A permutation is a reordering of the integers in the set Sn = {1, 2, . . ., n} For example, there are 6 permutation of the set S3: 1 2 3 1 3 2 2 1 3 2 3 1 3 1 2 3 2 1 In general there are n! = n (n-1) (n-2) . . . 3 2 1 permutations of the set Sn

To define determinants of matrices we need to define inversions of a permutation. Roughly, this counts how far a permutation is from the natural ordering. A permutation has an inversion whenever any larger element precedes a smaller one. For example, look at this permutation on S8 : Inversions 2 1 4 5 8 7 3 6 1 + 0 + 1 + 1 + 3 + 2 + 0 + 0 = 8 2 has 1 smaller element after it, 1 has 0, 4 has 1, 5 has 1, 8 has 3, 7 has 2, 3 has 0 and 6 has 0 A permutation is called even or odd, depending or whether the sum of all the inversions is even or odd. This is also known as the parity of the permutation.

A permutation can also be thought of as a one-to-one function from Sn onto itself; this means every element in Sn is in the range of the function and no two elements in Sn map to the same element. Drawing arrows to represent the permutation as a function gives another way to count inversions. For example, 2 1 5 4 6 8 7 3 is shown in the diagram. The number of inversions is the number of intersections of the lines. You can count these by counting intersections as you draw the lines. 1 → 2, 2 → 1 and 3 → 5. One intersection and one inversion in 2 1 5. Add in 4 → 4: one intersection and one inversion added by appending 4 to 2 1 5 4. Counting inversions this way makes it clear that the inverse of a permutation has the same number of inversions – simply reverse the direction of the arrows. Check that the iinverse of 2 1 5 4 6 8 7 3 is 2 1 8 4 3 5 7 6 which also has 8 inversions.

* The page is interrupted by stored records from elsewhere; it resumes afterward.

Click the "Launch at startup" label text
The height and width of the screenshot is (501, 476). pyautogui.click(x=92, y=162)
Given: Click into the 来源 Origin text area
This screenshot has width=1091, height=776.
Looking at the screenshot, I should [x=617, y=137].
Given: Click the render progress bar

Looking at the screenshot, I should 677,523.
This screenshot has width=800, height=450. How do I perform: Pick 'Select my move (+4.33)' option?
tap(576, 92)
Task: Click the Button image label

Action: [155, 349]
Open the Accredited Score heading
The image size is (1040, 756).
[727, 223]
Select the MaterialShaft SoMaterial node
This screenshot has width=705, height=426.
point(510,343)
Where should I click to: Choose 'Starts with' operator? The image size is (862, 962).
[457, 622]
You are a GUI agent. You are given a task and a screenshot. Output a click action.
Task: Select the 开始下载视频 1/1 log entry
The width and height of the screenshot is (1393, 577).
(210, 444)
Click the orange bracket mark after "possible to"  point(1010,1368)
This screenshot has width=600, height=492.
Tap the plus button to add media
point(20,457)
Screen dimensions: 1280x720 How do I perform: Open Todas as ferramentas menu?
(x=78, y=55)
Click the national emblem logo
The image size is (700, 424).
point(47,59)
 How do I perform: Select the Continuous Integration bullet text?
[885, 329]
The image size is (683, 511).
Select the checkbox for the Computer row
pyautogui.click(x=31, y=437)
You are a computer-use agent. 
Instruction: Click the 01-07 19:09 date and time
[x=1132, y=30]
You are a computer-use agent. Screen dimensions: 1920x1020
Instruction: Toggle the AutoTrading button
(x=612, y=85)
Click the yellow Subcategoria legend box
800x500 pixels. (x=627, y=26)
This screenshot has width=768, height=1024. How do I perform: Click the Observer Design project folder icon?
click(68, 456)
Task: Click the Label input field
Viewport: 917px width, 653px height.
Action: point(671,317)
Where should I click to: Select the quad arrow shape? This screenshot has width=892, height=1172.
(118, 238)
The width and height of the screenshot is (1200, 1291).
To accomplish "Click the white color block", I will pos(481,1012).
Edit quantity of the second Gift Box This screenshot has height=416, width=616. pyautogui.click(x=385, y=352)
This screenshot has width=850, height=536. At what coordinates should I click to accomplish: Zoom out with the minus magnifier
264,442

One other basic fact needed about permutations is that swapping any two elements in a permutation changes the parity i.e. an even permutation becomes odd and vice versa. To show this, first assume that the two entries in the permutation are adjacent to each other - say the values are a and b. If a < b then swapping them adds one inversion to the permutation while if a > b swapping subtracts one inversion. In either case, the permutation will change parity. If the two elements to be switched are not adjacent, they can be swapped by making a series of adjacent swaps. Say a and b are separated by k intervening elements with a in the lower slot. . . .a i1 i2 . . . ik b . . . Move b below a by making k+1 adjacent swaps in the permutation to obtain: . . .b a i1 i2 . . . ik . . . Then move a up to b's original location with k adjacent swaps . . .b i1 i2 . . . ik a . . . The total number of adjacent swaps required is 2k + 1, an odd number, so the parity is switchd an odd number of times and ends up different from the original parity.